What’s Your Life Worth?

Someone needs to read this. Is it YOU?

A Serious Question

What would you die for? What is so valuable that you would risk or even sacrifice your own life? Have you ever stopped to think about that? You should.

The typical things in life that are considered so valuable, when put in perspective, aren’t really worth that much. Even the most “priceless” treasures are not worth your life – or are they? Would you fight a thief for your purse or car? Then you are saying those things are more valuable than your life, for you are willing to risk your life to keep them. It is how people die every day in the pursuit of, and the keeping of earthly possessions. Foolish, frankly.

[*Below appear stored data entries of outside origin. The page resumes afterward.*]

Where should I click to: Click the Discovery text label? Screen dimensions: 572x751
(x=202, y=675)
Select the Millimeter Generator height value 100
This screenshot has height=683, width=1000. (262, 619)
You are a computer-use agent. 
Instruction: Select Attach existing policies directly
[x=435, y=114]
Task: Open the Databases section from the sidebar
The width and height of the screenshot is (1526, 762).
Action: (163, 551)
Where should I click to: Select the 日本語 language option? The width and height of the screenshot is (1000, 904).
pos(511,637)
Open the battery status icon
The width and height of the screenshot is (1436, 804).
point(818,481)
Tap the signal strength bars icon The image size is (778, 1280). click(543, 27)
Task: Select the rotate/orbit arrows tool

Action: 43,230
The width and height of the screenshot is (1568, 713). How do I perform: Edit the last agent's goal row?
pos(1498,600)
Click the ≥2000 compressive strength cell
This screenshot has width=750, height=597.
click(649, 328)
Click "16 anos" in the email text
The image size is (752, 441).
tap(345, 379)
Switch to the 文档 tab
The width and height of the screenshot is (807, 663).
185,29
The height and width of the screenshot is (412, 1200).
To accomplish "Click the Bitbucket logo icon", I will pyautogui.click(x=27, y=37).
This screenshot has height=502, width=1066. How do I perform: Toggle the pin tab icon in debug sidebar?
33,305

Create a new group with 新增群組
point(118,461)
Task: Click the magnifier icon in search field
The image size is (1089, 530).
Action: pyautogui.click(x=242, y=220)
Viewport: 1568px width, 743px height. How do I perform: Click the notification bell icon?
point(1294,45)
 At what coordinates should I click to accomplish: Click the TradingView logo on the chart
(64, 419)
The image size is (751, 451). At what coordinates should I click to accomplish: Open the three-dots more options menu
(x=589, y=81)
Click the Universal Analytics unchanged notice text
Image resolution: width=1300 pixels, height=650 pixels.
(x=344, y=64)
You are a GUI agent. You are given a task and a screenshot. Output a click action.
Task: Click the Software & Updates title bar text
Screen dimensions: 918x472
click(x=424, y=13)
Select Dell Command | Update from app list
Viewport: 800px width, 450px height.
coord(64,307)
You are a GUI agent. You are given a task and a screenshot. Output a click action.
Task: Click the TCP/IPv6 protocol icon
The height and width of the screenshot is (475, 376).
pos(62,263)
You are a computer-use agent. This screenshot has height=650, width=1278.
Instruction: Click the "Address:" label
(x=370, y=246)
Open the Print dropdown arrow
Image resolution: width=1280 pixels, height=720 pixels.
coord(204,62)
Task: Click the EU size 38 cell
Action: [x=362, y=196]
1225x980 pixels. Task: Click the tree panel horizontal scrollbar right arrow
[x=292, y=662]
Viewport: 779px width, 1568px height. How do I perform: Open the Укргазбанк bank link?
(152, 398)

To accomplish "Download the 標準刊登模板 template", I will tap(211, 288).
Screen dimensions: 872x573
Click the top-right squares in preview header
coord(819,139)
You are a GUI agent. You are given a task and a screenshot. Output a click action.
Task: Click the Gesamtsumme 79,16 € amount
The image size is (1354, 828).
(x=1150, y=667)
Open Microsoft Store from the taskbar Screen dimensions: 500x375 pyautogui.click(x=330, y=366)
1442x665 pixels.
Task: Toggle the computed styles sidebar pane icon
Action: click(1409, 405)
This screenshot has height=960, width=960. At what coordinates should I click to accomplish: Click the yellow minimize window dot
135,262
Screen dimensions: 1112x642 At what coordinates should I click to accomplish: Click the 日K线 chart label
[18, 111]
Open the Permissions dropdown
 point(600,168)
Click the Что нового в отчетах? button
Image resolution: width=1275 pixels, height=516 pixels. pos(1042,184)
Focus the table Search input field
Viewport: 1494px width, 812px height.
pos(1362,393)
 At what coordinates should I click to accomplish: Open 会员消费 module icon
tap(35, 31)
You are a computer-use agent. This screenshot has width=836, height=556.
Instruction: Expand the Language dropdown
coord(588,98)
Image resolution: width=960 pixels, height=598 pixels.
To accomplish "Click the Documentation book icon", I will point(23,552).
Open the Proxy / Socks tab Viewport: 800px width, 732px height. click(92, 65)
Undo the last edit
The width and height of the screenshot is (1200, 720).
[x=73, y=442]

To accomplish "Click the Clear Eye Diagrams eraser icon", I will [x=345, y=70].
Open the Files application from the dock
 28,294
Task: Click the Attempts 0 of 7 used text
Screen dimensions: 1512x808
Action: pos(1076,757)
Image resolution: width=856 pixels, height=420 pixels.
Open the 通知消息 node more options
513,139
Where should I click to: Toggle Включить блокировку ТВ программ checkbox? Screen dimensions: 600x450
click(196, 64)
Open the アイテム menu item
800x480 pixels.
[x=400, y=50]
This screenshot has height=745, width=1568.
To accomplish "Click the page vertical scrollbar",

Even more than concrete items, some value their pride more than life. They are willing to fight to the death, or kill others when insulted or “dissed.” Perception is NOT reality, just as integrity is not determined by opinion; yet, some would rather risk death than be thought of wrongly. So many have yet to learn that what people think of them does not determine the reality of who they are.

From the perspective of family, I would say that most believe life is worth risking life. If my loved ones were in danger, then it would be natural to put my life on the line. Really, there is no argument against this one. But on the other hand, society is very fickled when it comes to how it determines the value of one life; one life is not always as valuable as another, especially when convenience or personal pleasure is at stake.

I would die for my children, but many kill their own children before birth.  It seems to me that values gold more consistently than life itself.

What about beliefs? Are you willing to die for what you believe? Now this, I know, could open up a whole can of worms; but that’s ok. Just stop and think about it for a moment. Do you believe in anything so much that it is worth more than your own life? When your life is on the line, knowing the difference between what you believe and what is only opinion is of key importance.

A martyr is one who will die for what they believe, rather than deny it.  Is your faith worth dying for?  If not, then how much do you really believe?

A Priceless Exchange

But here’s one more question…How much is YOUR life worth?

Value is determined by what someone is willing to give for it, correct? That’s typically the way it goes. So, if nothing on earth is more valuable than your life, does that make your life valuable? Well, maybe to you. Think about it, to someone else your life might not be as valuable as their own.

Would you value the life of a total stranger so much that you would offer your own in exchange? I mean, really? Someone may even be willing to give all of the world’s riches in order to obtain your life, but are you worth it? Who would even have that kind of wealth? That leaves you with nothing more than your sense of value compared to another’s. Your worth against theirs.

Value is relative to the thing for which the buyer will exchange.  That’s a disturbing thought, isn’t it?

On the other hand, what if the Creator of the universe offered to die for you?

But God demonstrates his own love for us in this: While we were still sinners, Christ died for us. – Rom 5:8 NIV

That would make you of incalculable worth! The King of Heaven, the Son of God, gave His own life in exchange for yours, even accepting your guilts and failures as His own, and paying the death penalty for sin on your behalf.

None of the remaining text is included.